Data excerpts
::::

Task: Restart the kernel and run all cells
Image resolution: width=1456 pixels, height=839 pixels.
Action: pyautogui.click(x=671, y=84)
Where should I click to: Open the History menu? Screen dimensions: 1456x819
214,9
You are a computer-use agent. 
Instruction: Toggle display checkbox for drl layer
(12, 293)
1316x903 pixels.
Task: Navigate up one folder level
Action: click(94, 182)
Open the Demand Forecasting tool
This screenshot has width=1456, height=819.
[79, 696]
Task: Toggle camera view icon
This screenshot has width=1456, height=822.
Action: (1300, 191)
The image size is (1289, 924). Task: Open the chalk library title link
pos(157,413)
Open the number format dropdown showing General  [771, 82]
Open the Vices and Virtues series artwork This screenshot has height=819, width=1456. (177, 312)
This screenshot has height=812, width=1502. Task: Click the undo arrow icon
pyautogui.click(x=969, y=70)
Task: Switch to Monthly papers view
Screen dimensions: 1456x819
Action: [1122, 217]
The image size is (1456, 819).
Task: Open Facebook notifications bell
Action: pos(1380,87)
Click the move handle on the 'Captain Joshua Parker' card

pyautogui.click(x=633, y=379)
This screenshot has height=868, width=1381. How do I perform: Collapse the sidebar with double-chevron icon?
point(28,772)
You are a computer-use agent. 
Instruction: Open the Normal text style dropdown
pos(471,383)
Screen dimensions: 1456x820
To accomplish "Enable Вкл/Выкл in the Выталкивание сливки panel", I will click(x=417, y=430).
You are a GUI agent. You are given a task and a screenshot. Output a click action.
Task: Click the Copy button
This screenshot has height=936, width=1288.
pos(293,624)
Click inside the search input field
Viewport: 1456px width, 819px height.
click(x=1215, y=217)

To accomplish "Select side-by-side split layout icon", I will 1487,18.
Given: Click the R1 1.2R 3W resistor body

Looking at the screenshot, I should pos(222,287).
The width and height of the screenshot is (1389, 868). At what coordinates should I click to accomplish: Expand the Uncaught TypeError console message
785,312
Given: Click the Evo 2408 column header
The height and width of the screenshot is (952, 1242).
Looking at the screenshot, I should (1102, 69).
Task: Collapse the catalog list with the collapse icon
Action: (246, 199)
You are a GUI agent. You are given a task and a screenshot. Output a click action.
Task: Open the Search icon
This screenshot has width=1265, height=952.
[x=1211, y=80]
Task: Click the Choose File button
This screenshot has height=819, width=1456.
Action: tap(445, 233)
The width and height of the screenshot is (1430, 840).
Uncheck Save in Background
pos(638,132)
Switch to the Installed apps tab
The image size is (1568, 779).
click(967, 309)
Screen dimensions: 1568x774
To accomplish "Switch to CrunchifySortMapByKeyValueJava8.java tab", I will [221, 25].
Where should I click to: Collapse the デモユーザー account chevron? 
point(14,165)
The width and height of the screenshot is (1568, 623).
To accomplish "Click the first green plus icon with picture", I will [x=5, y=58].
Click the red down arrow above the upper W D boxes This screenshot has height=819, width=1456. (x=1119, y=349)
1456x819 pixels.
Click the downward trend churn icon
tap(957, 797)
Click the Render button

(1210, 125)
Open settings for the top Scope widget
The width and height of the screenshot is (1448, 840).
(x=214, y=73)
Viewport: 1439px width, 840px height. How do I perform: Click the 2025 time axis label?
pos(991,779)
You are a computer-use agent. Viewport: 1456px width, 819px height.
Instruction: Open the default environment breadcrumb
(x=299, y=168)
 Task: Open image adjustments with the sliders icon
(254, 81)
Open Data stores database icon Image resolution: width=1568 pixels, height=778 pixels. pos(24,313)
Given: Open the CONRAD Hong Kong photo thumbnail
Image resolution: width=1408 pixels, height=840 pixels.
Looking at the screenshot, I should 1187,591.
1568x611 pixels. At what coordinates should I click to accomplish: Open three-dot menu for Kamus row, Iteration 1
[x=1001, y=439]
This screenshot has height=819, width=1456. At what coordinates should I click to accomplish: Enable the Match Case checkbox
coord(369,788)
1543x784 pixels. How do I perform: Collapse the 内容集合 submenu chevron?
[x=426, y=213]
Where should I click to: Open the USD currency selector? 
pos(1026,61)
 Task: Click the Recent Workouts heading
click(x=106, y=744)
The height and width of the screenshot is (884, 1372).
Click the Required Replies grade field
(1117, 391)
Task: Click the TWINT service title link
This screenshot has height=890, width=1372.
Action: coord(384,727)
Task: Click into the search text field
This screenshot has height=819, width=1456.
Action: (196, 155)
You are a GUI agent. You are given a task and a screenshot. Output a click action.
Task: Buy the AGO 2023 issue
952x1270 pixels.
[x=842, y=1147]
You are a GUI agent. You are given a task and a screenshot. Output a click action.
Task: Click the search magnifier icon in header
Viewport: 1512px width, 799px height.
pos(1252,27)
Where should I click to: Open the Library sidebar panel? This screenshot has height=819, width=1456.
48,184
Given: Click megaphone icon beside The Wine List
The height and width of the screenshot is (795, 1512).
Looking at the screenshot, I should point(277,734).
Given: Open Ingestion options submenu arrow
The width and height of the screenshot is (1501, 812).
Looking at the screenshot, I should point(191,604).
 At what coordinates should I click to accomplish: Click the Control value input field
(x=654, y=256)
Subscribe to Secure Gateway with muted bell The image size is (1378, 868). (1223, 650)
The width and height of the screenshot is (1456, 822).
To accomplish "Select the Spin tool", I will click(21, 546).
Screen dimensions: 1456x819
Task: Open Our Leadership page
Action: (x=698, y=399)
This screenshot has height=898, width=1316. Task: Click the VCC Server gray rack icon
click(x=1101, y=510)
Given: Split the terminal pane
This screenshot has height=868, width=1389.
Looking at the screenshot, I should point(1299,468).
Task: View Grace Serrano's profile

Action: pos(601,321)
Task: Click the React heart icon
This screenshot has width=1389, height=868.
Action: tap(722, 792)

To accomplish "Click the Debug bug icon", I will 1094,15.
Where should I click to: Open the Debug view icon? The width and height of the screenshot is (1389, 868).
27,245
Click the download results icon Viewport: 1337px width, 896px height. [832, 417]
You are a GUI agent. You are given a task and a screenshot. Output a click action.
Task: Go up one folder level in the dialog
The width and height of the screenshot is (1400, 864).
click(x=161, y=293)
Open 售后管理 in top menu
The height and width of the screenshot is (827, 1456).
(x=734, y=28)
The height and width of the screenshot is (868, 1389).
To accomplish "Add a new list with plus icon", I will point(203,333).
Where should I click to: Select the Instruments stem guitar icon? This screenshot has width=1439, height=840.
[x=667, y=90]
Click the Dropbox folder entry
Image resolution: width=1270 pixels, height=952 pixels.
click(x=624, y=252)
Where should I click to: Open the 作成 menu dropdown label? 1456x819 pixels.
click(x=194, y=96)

::::

> About this task
In the entries above, the lines from the one bearing "Open the Vices" up to and including the one bearing "Task: Click the Choose File button" should be transcribed exactly; no other line is wanted.

> Response
Open the Vices and Virtues series artwork This screenshot has height=819, width=1456. (177, 312)
This screenshot has height=812, width=1502. Task: Click the undo arrow icon
pyautogui.click(x=969, y=70)
Task: Switch to Monthly papers view
Screen dimensions: 1456x819
Action: [1122, 217]
The image size is (1456, 819).
Task: Open Facebook notifications bell
Action: pos(1380,87)
Click the move handle on the 'Captain Joshua Parker' card

pyautogui.click(x=633, y=379)
This screenshot has height=868, width=1381. How do I perform: Collapse the sidebar with double-chevron icon?
point(28,772)
You are a computer-use agent. 
Instruction: Open the Normal text style dropdown
pos(471,383)
Screen dimensions: 1456x820
To accomplish "Enable Вкл/Выкл in the Выталкивание сливки panel", I will click(x=417, y=430).
You are a GUI agent. You are given a task and a screenshot. Output a click action.
Task: Click the Copy button
This screenshot has height=936, width=1288.
pos(293,624)
Click inside the search input field
Viewport: 1456px width, 819px height.
click(x=1215, y=217)

To accomplish "Select side-by-side split layout icon", I will 1487,18.
Given: Click the R1 1.2R 3W resistor body

Looking at the screenshot, I should pos(222,287).
The width and height of the screenshot is (1389, 868). At what coordinates should I click to accomplish: Expand the Uncaught TypeError console message
785,312
Given: Click the Evo 2408 column header
The height and width of the screenshot is (952, 1242).
Looking at the screenshot, I should (1102, 69).
Task: Collapse the catalog list with the collapse icon
Action: (246, 199)
You are a GUI agent. You are given a task and a screenshot. Output a click action.
Task: Open the Search icon
This screenshot has width=1265, height=952.
[x=1211, y=80]
Task: Click the Choose File button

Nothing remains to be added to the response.